The gunner yells at the cannon as though he were a pet, or a broken smartphone or a slow computer (we're not making the same distinctions now that Hugo was.) When the battle concludes the cannon is finally stopped as a "subdued monster." Though "the man had conquered… the cannon might be said to have conquered as well." Hugo's pessimism leaves as much shattered as possible.
I can't help but read this story alongside images I recall from the adverts and toys for Disney's The Hunchback of Notre Dame. That is distressing since Hugo travels into the narrative through details. We learn about the mechanics of a ship and its operation; the mechanical intricacies are paired with the purple prose of the spirit in the machine. This is not rhetoric that usually elicits bright cartoon characters.
The broken alignment of such a juxtaposition is all the clearer as the story ends with a little twist—an ending which, even though I've never read any Victor Hugo, sounded like a total Victor Hugo ending. When the ship lands the Count de Boisberthelot praises the gunner for his work. Boisberthelot goes so far as to take a medal from the captain's jacket and give it to the gunner. He saved the ship.
But of course, this is not where we will leave our crew.
Just as quickly as the gunner is praised, it is decreed that he should be shot. Boisberthelot explains that the gunner's ultimate success was only a product of his failure. The gunner put the ship in danger in the first place by not recurring the cannon: "Death is the penalty of any misdemeanor committed in the face of the enemy… Courage should be rewarded, and negligence punished." The gunner was negligent. Thus he is doomed to death. These are the rules of engagement for the French military.
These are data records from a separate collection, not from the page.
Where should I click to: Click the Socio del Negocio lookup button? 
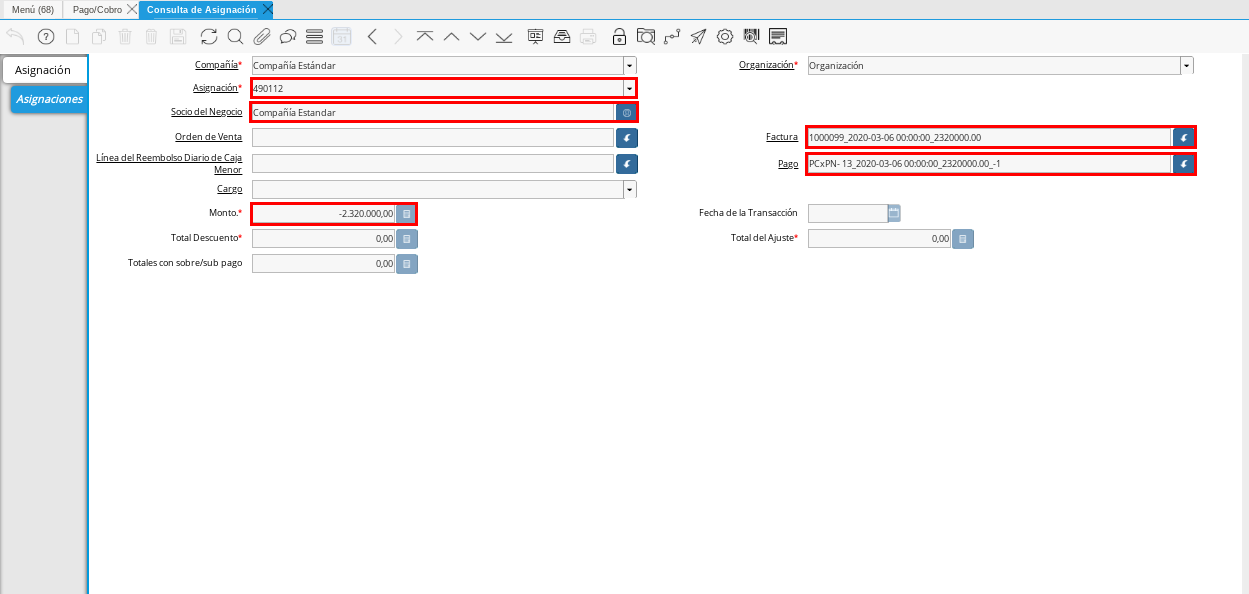627,113
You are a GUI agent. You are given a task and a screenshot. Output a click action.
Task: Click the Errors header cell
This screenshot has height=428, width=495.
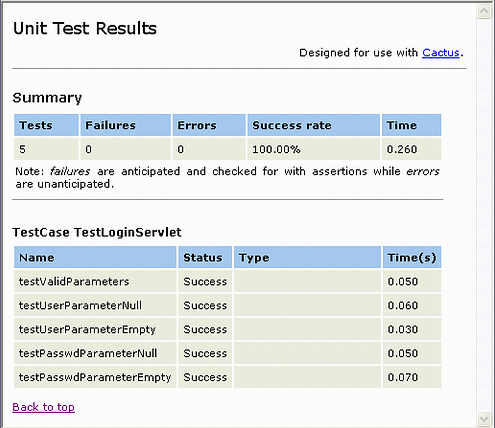click(209, 125)
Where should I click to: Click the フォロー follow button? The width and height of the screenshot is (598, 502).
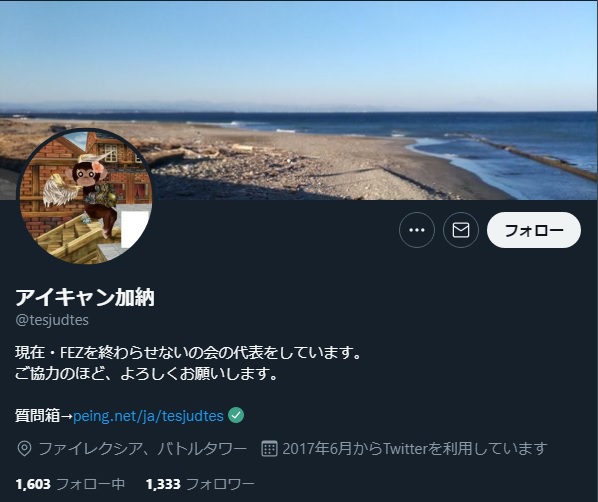[534, 230]
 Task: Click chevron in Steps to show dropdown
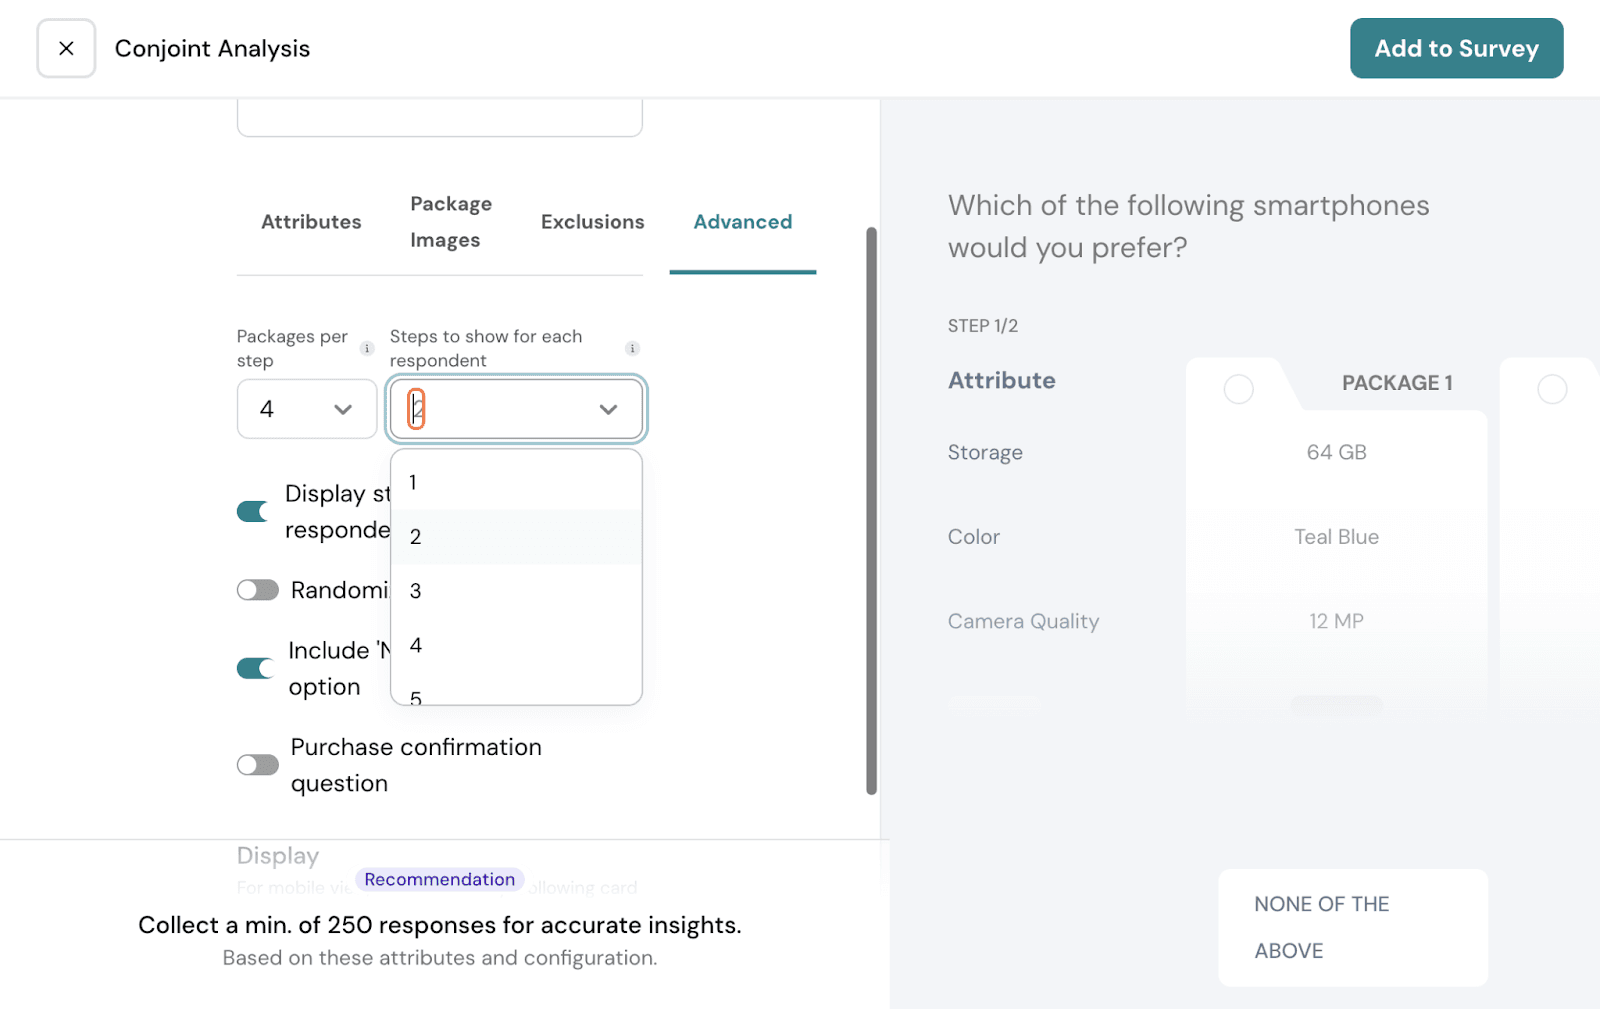click(608, 409)
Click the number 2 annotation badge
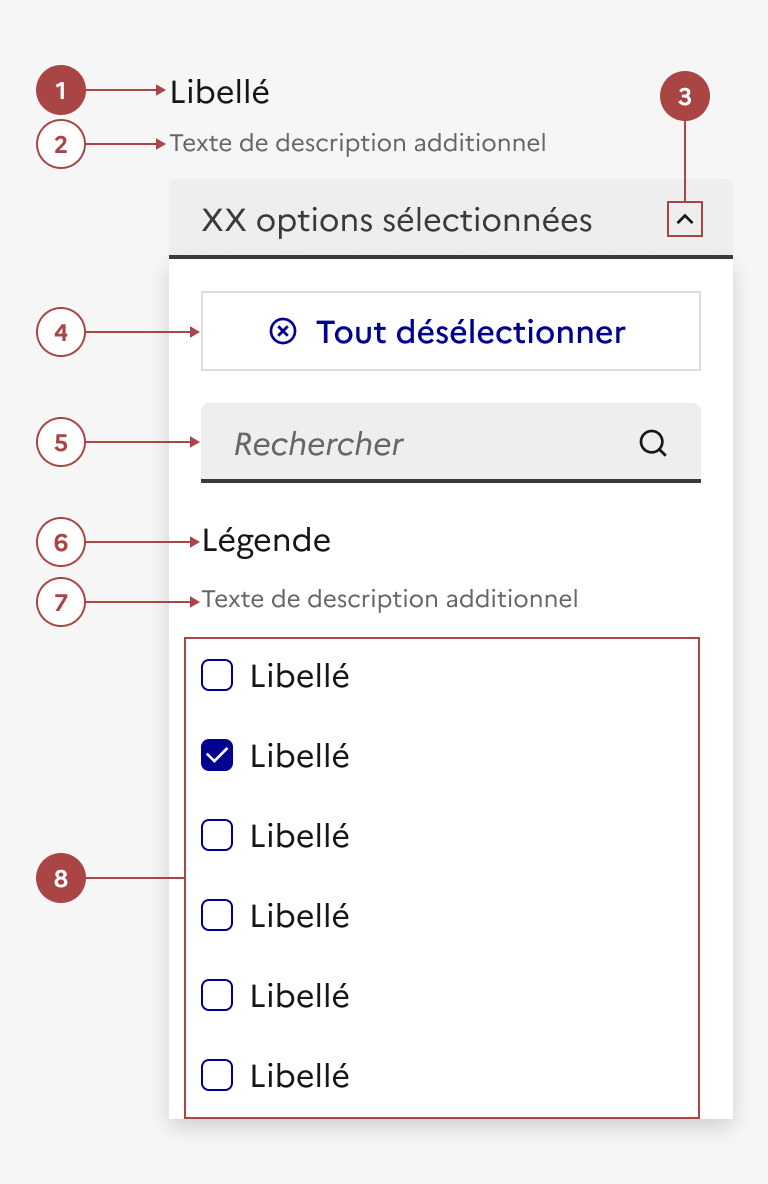768x1184 pixels. [x=61, y=144]
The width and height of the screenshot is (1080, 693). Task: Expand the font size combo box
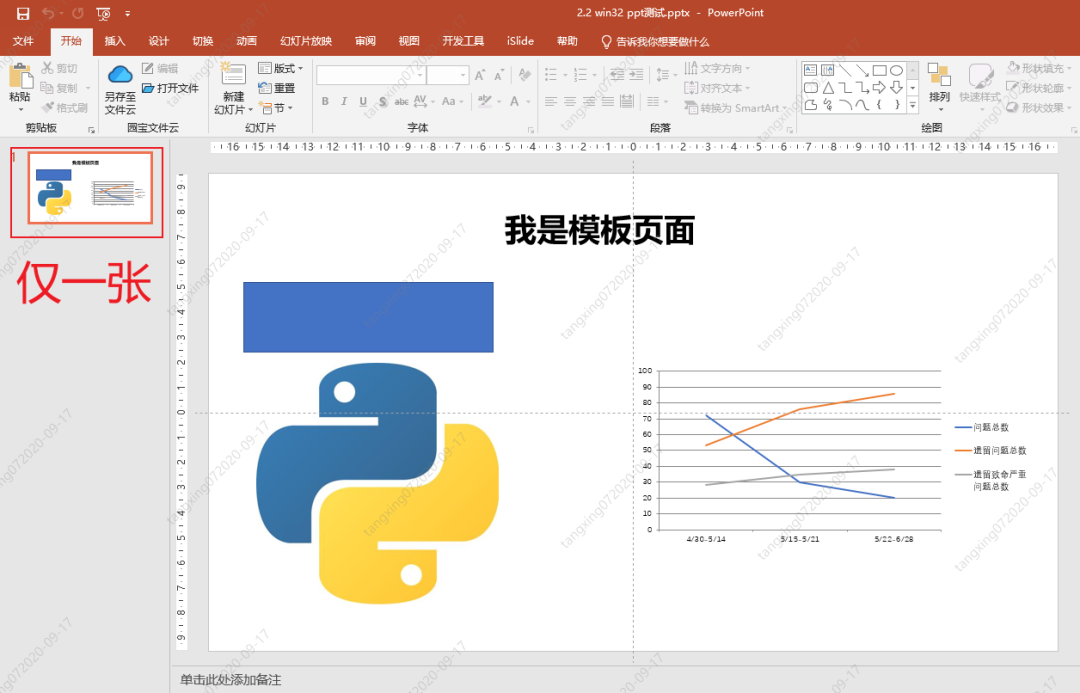[463, 75]
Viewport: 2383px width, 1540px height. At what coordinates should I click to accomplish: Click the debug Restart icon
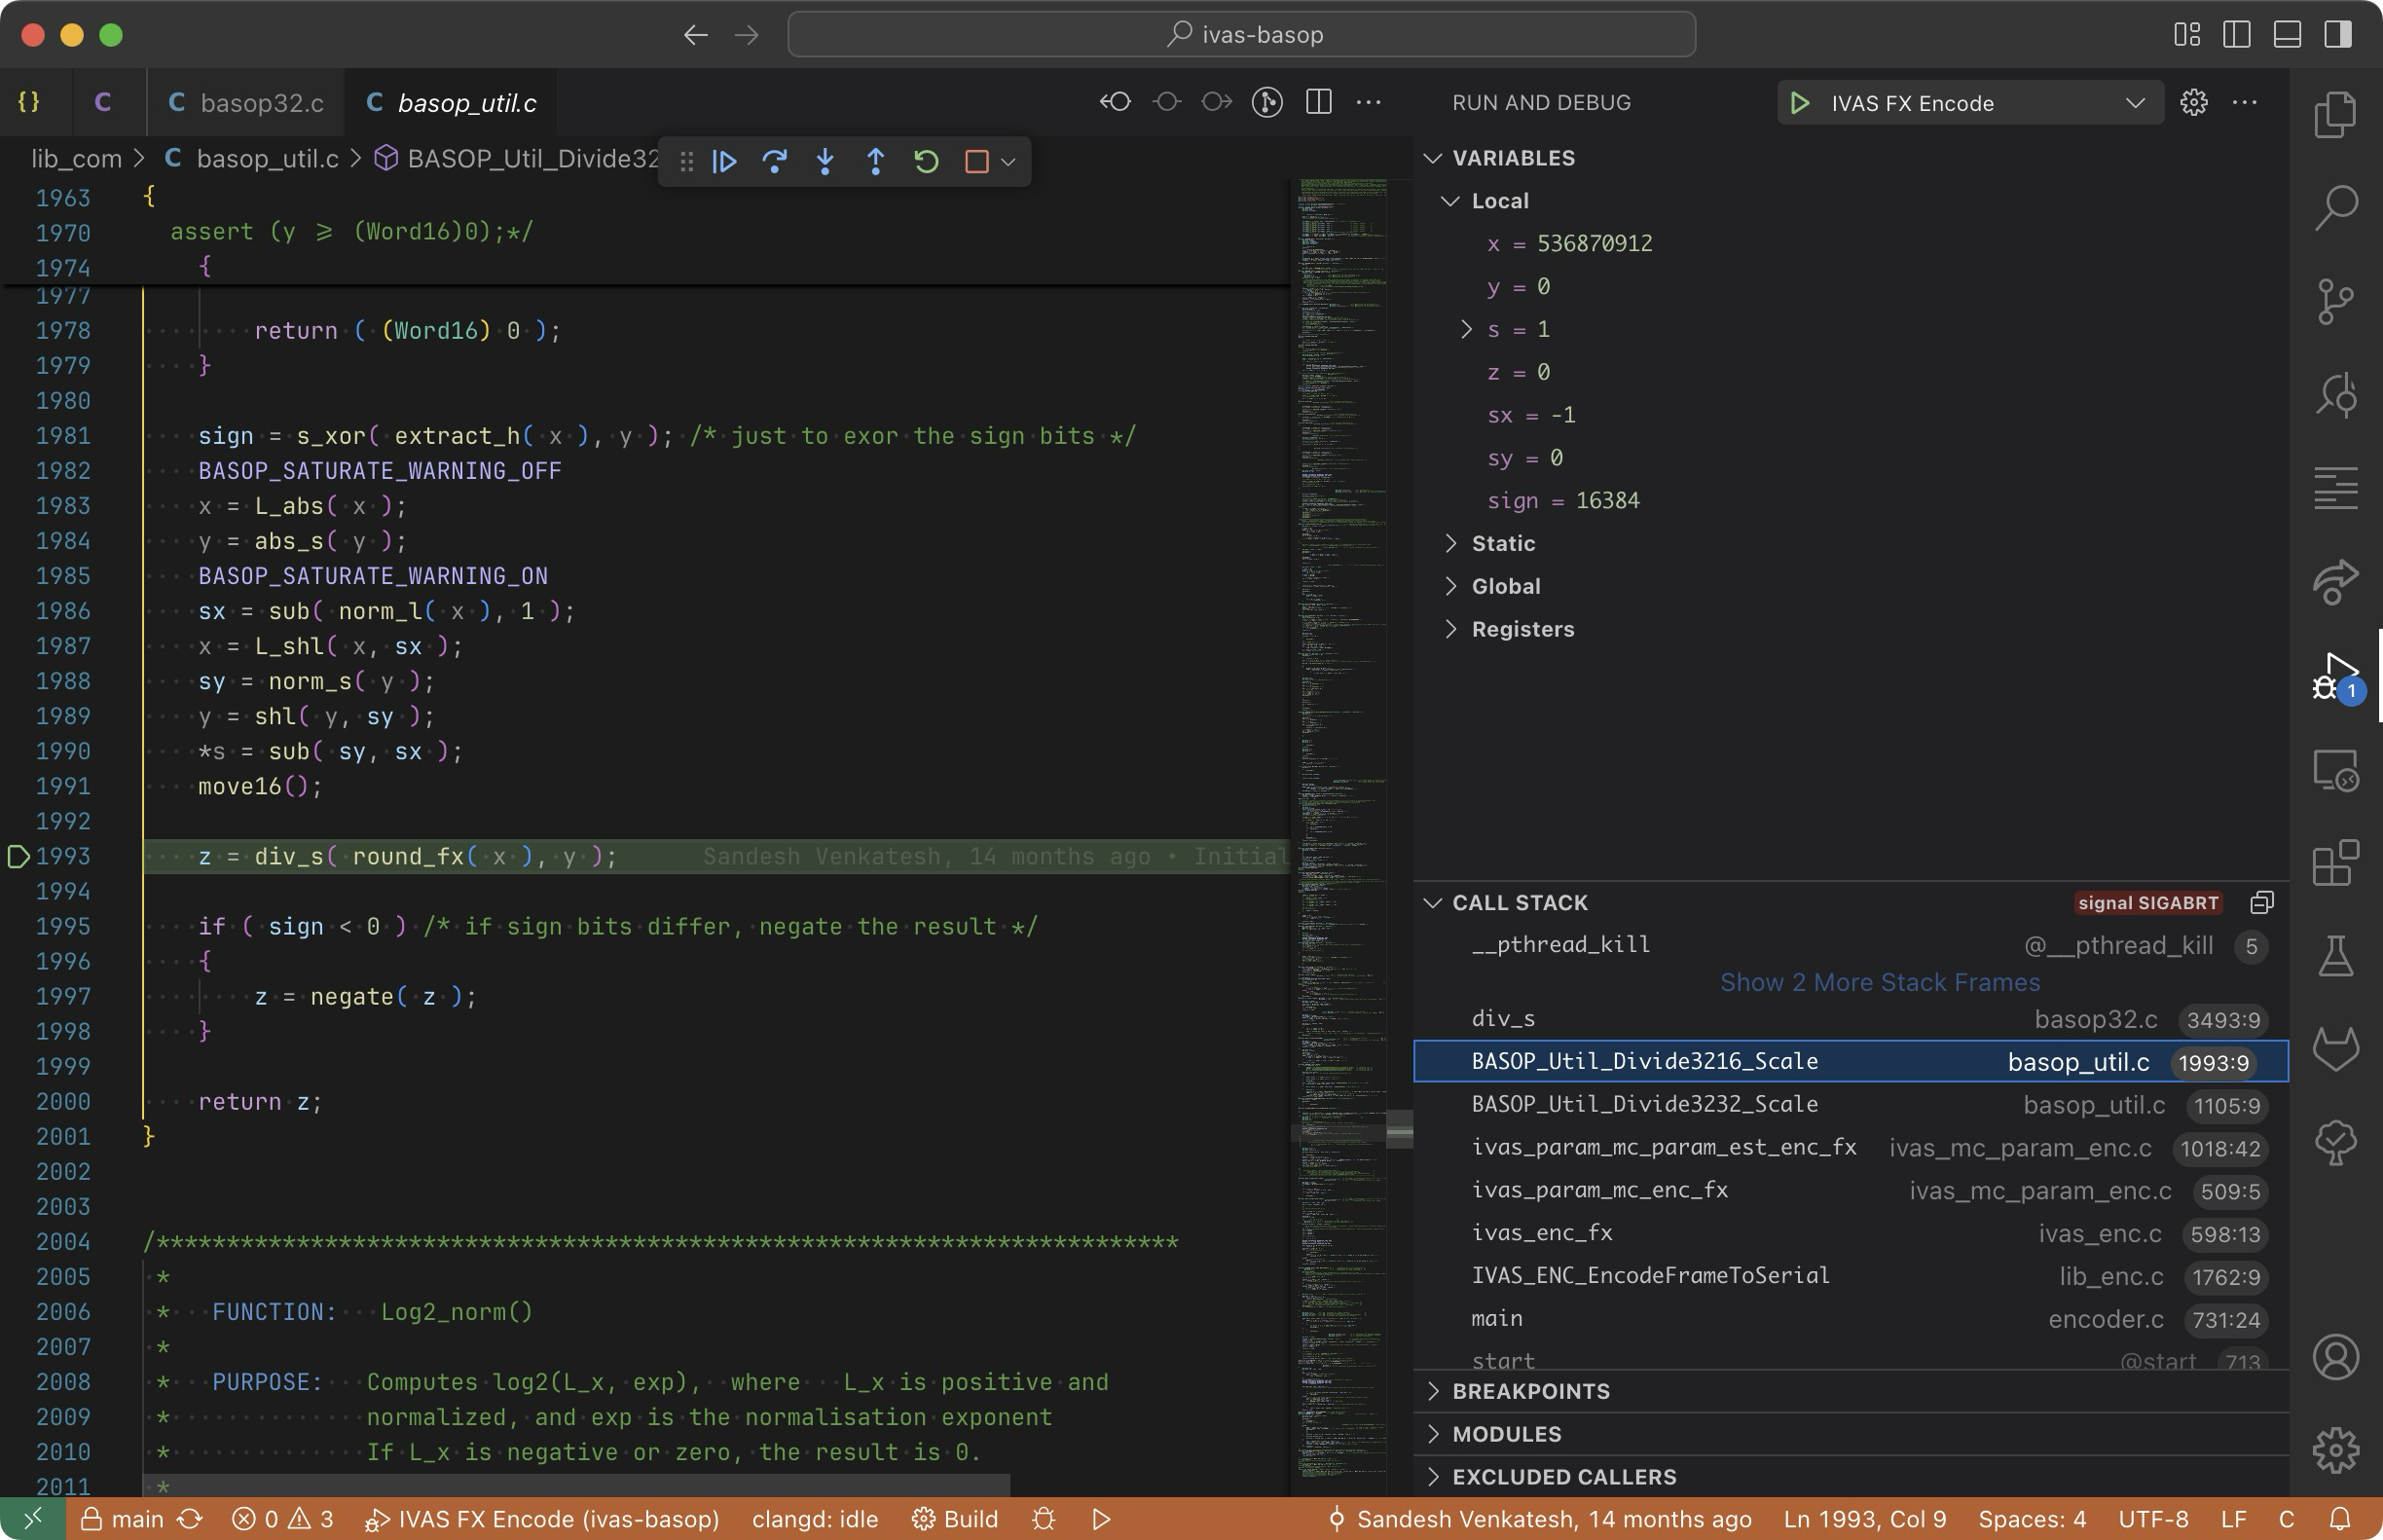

Though excerpted and republished many times "A Fight With a Cannon" was originally part of Hugo's last novel Quatrevingt-treize (trans. Ninety-Three). As a short story, it feels as though there is a broader world in which these characters have more elaborate lives. While the end is narratively conclusive, it also makes clear that the gunner was never really the main character—the focus was on something more abstract. The character is the system of values and hierarchies of meaning that split the mechanical from the human and require certain offenses to be punished by death. Hugo is chasing the structure.
First edition of Quatrevint-treize (pub. 1874) |
And with that abstraction the first volume is complete. We've gone through ten tales of adventure. There have been two major strains of continuity. The first: the nexus of authors as journalists and screenwriters/adaptees in cinema. It will be interesting to see, as we read, if the links between film adaptations and short stories collected here will remain as strong.
The second: how the power of the myth of the West stands tall. That myth is deeply linked to capitalism and those small plastic figurines that come in plastic bags that I began with. What would the figurines of Quatrevingt-treize look like? A toy cannon seems too banal now, as though time has worn down the old staples of adventure. Maybe, though, that is a naive view to have. I’ll wait to see the next Disney film that coordinates a waterfall of toys from both Burger King and McDonald’s.